Expression and splicing of Ikaros family members in murine and human thymocytes

Abstract

Abstract The Ikaros family of transcription factors consists of five highly homologous zinc-finger proteins: Ikaros, Helios, Eos, Aiolos and Pegasus. These family members can homodimerize or heterodimerize in any combination which can alter transcriptional activity. Ikaros family member function can further vary with alternative splicing that affects DNA-binding. Previous studies have demonstrated that abolishing the function of the entire Ikaros family blocks lymphocyte development. Whereas eliminating the function of one Ikaros family member results in relatively minor defects.
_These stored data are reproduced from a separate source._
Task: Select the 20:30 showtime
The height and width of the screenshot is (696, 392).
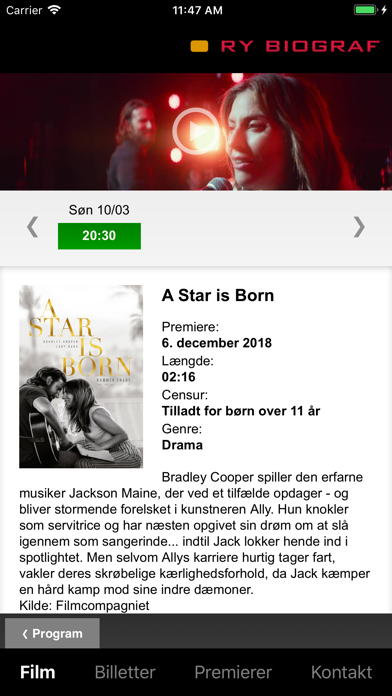Action: pyautogui.click(x=99, y=236)
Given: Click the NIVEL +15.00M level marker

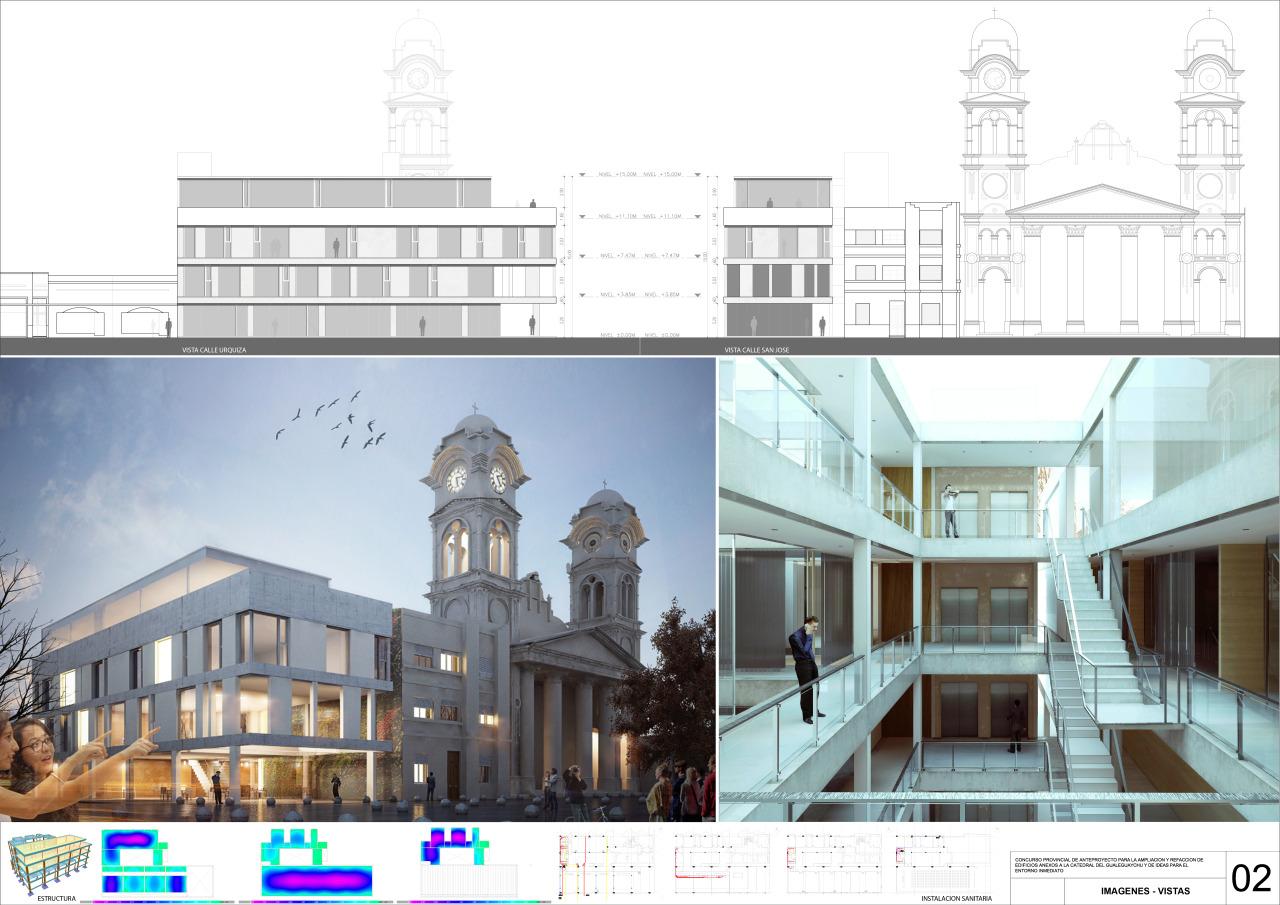Looking at the screenshot, I should pos(618,175).
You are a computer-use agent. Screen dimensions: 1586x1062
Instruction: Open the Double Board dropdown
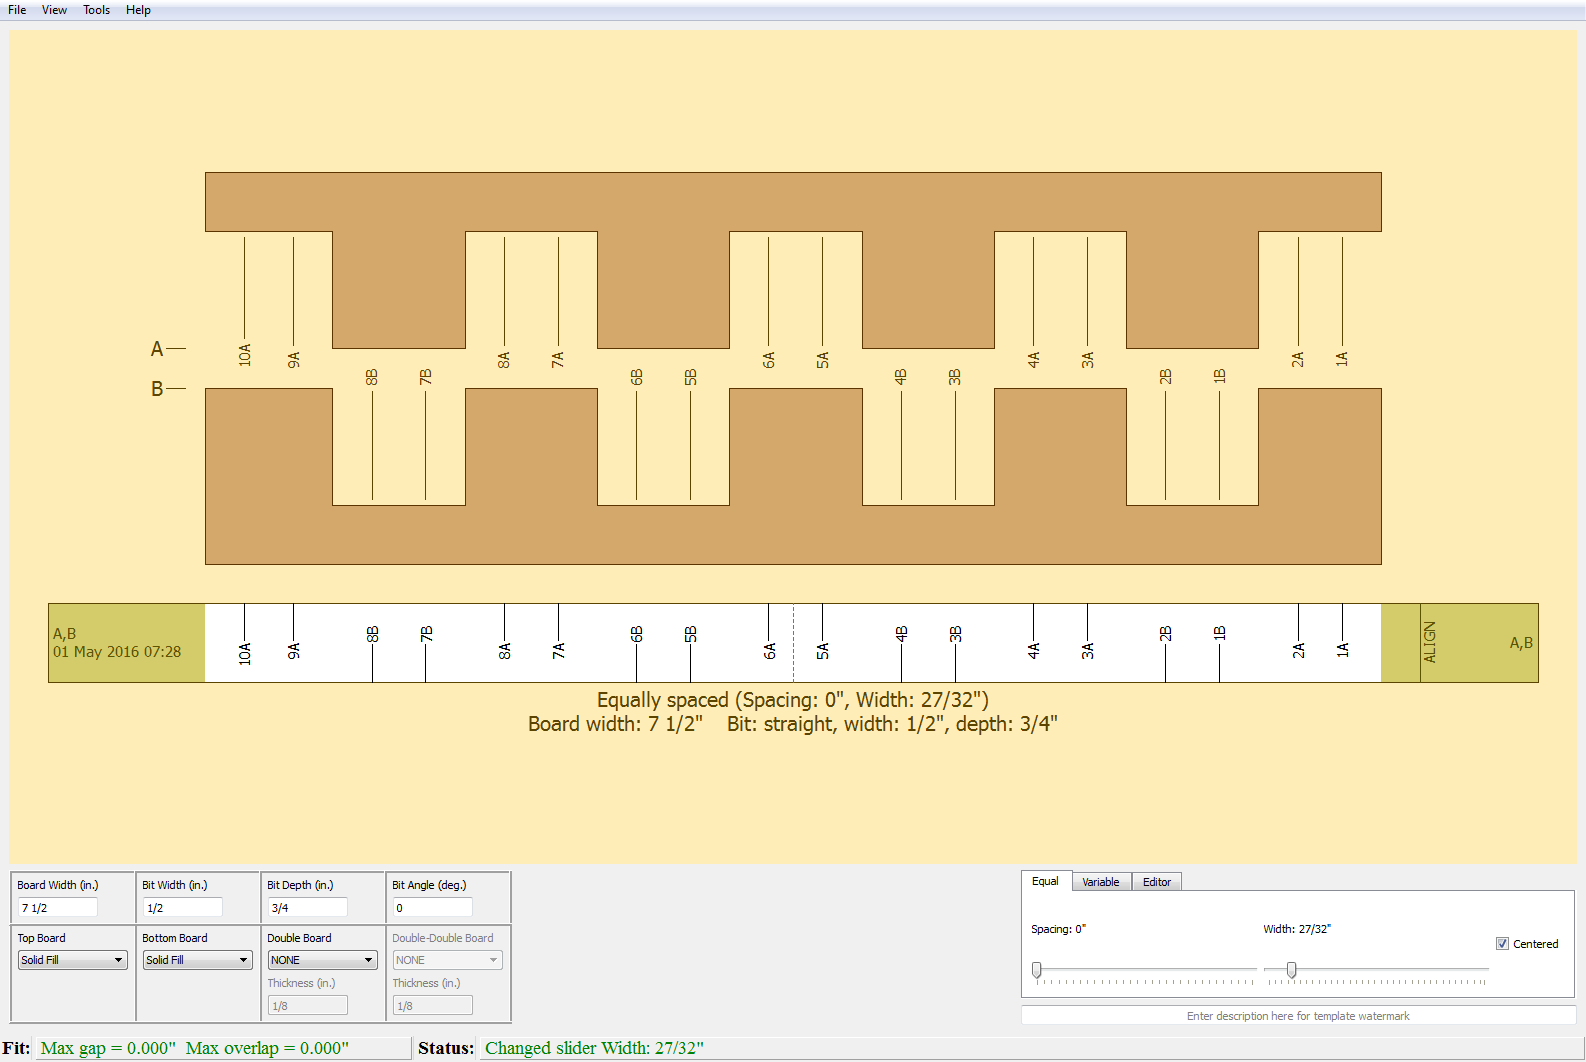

These data indicate that multiple Ikaros family members play a role in lymphocyte development. The goal of this study was to fully characterize expression and splicing of Ikaros family members in murine and human T cell development from the CD4−CD8− double negative (DN) developmental stage to the CD4+CD8+ double positive (DP) stage. In both mice and humans, Aiolos and Ikaros mRNA levels increase during the progression of T cell development from the DN to DP stages. However, the corresponding increase in Aiolos and Ikaros protein levels was only observed in mice. Additionally, extensive alternative splicing of Ikaros and Aiolos was observed in mice, but only Ikaros was extensively spliced in humans. Helios mRNA and protein levels decreased during murine T cell development, but increased in human T cell development. These data indicate that differences in human and murine T cell development may be regulated by differences in Ikaros family member expression and splicing.